CONSIGNES ET EXERCICES
**1.** Recopiez le communiqué sur les écoles rurales depuis « Communiqué de presse » jusqu'à « renie ses engagements. », mot pour mot.
**2.** Dans le communiqué sur les écoles rurales, à quelle date Emmanuel Macron a-t-il promis qu'il n'y aurait plus de fermetures de classes dans les zones rurales ?
**3.** Relevez tous les sigles en lettres majuscules qui figurent dans le communiqué sur les écoles rurales.

TEXTE FOURNI
Communiqué de presse des élus du groupe Front National – Rassemblement Bleu Marine au Conseil régional d’Occitanie

 

 

La rentrée scolaire 2018 s’annonce compliquée pour les écoliers d’Occitanie et leurs familles, avec la prévision de nombreuses suppressions de classes et de fermetures d’écoles dans plusieurs départements. Emmanuel Macron, qui avait déclaré le 17 juillet 2017 qu’ « il n’y aura[it] plus aucune fermeture de classes dans les zones rurales », renie ses engagements.

 

Le dédoublement des classes de CP et de CE1 dans les établissements d’éducation prioritaire (REP et REP+) à la rentrée 2018 nécessite des créations de postes dans les écoles des quartiers prioritaires de la Politique de la Ville. Cette réforme non financée entraîne, par compensation, la fermeture d’écoles rurales et l’élargissement des regroupements pédagogiques intercommunaux (RPI). Résultat : les élèves de la ruralité se retrouvent dans des classes surchargées et les trajets sont rallongés, notamment en zone de montagne, au moment où les taxes sur les carburants augmentent.

Le Gouvernement utilise la ruralité comme variable d’ajustement, au risque d’aggraver la désertification rurale et de dévitaliser nos bourgs. Sans école au milieu du village, la ruralité et son mode de vie sont condamnés à disparaître.

 

Le groupe FN-RBM condamne cette politique injuste consistant à faire des 31% de nos compatriotes ruraux d’Occitanie des citoyens de seconde zone. Il alerte également sur l’hypocrisie des élus LR s’érigeant en défenseurs des écoles rurales à grands coups de communication alors qu’ils ont soutenu un candidat à la Présidentielle voulant supprimer 500 000 postes de fonctionnaires et qu’ils ont contribué à l’élection d’Emmanuel Macron en connaissance de cause.

 

Attaché à l’égal accès de tous les enfants de la Région à l’éducation, le Front National demande l’arrêt de la suppression des postes d’enseignants dans nos campagnes. Il plaide pour l’instauration d’un bouclier rural consistant à verser un euro pour la ruralité lorsqu’un euro est investi en faveur de la Politique de la Ville.

DONNÉES D'ENTRÉE
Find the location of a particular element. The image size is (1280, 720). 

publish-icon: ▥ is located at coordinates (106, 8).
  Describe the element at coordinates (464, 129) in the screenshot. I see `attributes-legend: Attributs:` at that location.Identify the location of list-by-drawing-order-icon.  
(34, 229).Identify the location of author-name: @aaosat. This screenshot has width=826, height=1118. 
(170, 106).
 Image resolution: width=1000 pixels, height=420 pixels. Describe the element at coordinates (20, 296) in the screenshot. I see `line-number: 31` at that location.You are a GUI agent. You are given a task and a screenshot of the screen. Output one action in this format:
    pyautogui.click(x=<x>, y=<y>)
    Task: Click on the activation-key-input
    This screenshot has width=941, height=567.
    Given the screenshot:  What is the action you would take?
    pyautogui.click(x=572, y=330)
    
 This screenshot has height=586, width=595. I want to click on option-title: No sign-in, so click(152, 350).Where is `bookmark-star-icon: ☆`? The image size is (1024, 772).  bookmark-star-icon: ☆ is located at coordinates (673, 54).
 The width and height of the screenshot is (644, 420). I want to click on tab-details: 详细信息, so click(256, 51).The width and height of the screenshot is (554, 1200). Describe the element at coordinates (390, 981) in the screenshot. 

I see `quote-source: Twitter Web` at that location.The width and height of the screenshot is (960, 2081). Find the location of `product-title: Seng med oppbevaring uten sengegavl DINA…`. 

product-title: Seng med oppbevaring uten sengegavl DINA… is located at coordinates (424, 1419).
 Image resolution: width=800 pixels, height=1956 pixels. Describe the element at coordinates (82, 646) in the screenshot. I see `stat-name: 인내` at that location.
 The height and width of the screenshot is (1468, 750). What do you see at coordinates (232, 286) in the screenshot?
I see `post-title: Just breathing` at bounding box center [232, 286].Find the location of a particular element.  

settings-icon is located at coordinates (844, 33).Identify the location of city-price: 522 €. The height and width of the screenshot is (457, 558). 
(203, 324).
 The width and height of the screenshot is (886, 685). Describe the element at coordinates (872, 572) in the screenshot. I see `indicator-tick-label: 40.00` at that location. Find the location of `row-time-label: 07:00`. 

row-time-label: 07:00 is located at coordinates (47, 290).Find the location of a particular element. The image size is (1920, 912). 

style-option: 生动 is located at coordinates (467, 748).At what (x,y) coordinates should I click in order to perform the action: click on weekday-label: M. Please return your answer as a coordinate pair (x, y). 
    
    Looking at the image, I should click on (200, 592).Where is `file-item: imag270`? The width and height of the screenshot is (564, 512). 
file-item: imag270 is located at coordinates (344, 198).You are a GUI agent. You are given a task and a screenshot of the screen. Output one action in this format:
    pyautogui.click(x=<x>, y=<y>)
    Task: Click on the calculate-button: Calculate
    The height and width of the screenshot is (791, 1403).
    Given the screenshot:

RÉPONSES PAR EXERCICE
**1.**
Communiqué de presse des élus du groupe Front National – Rassemblement Bleu Marine au Conseil régional d’Occitanie

 

 

La rentrée scolaire 2018 s’annonce compliquée pour les écoliers d’Occitanie et leurs familles, avec la prévision de nombreuses suppressions de classes et de fermetures d’écoles dans plusieurs départements. Emmanuel Macron, qui avait déclaré le 17 juillet 2017 qu’ « il n’y aura[it] plus aucune fermeture de classes dans les zones rurales », renie ses engagements.

**2.** Le 17 juillet 2017.

**3.** CP, CE1, REP, REP+, RPI, FN-RBM, LR